WORK INSTRUCTIONS:
The listing that follows should be reproduced exactly, line for line.

SUPPLIED MATERIAL:
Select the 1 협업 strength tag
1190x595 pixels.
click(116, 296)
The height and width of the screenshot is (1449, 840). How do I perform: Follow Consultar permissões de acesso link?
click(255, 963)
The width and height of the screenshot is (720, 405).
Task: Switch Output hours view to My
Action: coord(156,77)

RESULT BELOW:
Select the 1 협업 strength tag
1190x595 pixels.
click(116, 296)
The height and width of the screenshot is (1449, 840). How do I perform: Follow Consultar permissões de acesso link?
click(255, 963)
The width and height of the screenshot is (720, 405).
Task: Switch Output hours view to My
Action: coord(156,77)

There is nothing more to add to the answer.